→ **Tasks to complete**:
• 1. Do these statements agree with the comment thread? For each, answer yes or no and quote the words from the comment thread that decide it.
(a) The Guttmacher Institute is cited as finding that unintended pregnancies cost taxpayers $11 billion a year.
(b) A commenter says the legal process in Murrieta was signed into law by Barack Obama.
(c) A commenter says the law being exploited was meant to reduce human trafficking.
• 2. Can you reproduce the comment thread word for word, from "16 thoughts on" to "Bush, takes place."?

Dems go on offense protecting women’s health

16 thoughts on “Dems go on offense protecting women’s health”

  1. Ha. I was just coming to your site to link a NYT article about this topic, but (of course!) you’d already read it! 🙂 Anyway, I just hope more voters, especially women, will support candidates who advocate for women, choice and separation of church/state.

  2. Isn’t it odd that so many professed Christians have their shorts in a knot over protecting microscopic fertilized eggs and yet take up hate-language signs to expel busloads of real children?

      1. With all due respect, PT, I think the issue in Murrieta is not whether or not to expel them but whether to treat them decently while the legal process, signed into law by George W. Bush, takes place.

        1. I trust you understand the cost, the elapsed time, and the likelihood that most of them will never appear for their deportation hearings. And that they and the parents who sent them are deliberately exploiting a law that was never intended to handle a mass, deliberate influx of illegals. It was meant to reduce human trafficking.

        2. I sure do. I also understand that the only reason immigration law is inadequate is the refusal of the GOP leadership to allow a vote on it in the House.

  3. Ginsburg was right in her dissent, as the decision comes dangerously close to giving preference to one religion. If you make the exception for one religion (or sect of that religion), you must make it for all. For example, they would have to allow a corporation owned by Scientologists to refuse to cover psychiatric medications, or Christian Scientist-owned businesses to refuse to cover any medical intervention.
    From a financial perspective, the Guttmacher Institute found that unintended pregnancies (about half of all pregnancies in the U.S.) cost taxpayers $11 billion a year; two-thirds of those births are publicly funded. Add to that the evidence that unintended pregnancies tend to lead to worse health outcomes, and I think most rational people would agree that this stance is more than a little problematic.

→ **Information provided**:

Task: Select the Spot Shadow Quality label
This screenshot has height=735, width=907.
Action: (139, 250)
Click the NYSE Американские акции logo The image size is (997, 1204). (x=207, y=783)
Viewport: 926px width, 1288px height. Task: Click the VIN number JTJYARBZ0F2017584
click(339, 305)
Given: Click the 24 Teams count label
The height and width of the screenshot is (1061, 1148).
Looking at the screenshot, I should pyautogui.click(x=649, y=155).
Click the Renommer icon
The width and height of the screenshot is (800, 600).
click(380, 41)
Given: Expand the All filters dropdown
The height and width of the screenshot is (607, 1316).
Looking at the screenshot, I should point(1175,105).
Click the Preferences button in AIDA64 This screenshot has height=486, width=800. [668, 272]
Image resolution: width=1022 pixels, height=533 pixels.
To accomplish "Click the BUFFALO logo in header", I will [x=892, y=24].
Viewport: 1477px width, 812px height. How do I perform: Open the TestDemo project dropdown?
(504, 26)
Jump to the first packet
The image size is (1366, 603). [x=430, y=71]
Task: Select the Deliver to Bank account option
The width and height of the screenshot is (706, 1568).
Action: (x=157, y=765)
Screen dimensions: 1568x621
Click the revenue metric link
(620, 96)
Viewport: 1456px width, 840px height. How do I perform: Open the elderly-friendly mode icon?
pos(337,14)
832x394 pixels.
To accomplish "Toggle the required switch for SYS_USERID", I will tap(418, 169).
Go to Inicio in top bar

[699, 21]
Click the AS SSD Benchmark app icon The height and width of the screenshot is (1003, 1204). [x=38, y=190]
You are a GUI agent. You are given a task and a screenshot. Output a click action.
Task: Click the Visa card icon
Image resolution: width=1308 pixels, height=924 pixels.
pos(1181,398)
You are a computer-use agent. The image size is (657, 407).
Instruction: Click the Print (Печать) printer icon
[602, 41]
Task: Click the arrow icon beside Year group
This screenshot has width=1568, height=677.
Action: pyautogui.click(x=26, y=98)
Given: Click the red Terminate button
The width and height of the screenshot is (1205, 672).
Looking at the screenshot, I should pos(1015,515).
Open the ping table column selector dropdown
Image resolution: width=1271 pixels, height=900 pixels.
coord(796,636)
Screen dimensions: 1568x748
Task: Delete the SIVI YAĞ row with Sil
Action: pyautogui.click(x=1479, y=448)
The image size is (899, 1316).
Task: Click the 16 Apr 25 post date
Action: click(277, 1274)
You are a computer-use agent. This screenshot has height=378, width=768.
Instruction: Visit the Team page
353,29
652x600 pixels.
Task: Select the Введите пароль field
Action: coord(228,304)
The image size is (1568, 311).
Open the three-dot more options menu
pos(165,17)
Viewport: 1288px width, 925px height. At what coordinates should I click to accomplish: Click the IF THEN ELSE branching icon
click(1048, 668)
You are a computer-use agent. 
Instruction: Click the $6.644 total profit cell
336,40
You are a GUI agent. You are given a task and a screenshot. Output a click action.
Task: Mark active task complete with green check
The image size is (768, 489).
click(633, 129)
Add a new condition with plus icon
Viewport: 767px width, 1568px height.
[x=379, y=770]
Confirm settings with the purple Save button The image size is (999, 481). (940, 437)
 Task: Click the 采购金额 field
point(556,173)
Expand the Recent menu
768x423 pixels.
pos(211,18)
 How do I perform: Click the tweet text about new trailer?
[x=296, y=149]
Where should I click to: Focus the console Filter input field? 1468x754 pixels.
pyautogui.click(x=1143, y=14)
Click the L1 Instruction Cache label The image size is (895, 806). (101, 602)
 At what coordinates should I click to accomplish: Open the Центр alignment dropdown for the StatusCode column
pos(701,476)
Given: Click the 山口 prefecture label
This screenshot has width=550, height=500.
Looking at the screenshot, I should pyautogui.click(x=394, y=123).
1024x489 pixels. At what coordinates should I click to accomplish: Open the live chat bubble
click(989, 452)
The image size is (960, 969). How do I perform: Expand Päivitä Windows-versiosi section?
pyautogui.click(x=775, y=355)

→ **Outputs for the tasks**:
• 1.
(a) Yes: "unintended pregnancies (about half of all pregnancies in the U.S.) cost taxpayers $11 billion a year"
(b) No: "the legal process, signed into law by George W. Bush, takes place"
(c) Yes: "It was meant to reduce human trafficking."

• 2.
16 thoughts on “Dems go on offense protecting women’s health”

  1. Ha. I was just coming to your site to link a NYT article about this topic, but (of course!) you’d already read it! 🙂 Anyway, I just hope more voters, especially women, will support candidates who advocate for women, choice and separation of church/state.

  2. Isn’t it odd that so many professed Christians have their shorts in a knot over protecting microscopic fertilized eggs and yet take up hate-language signs to expel busloads of real children?

      1. With all due respect, PT, I think the issue in Murrieta is not whether or not to expel them but whether to treat them decently while the legal process, signed into law by George W. Bush, takes place.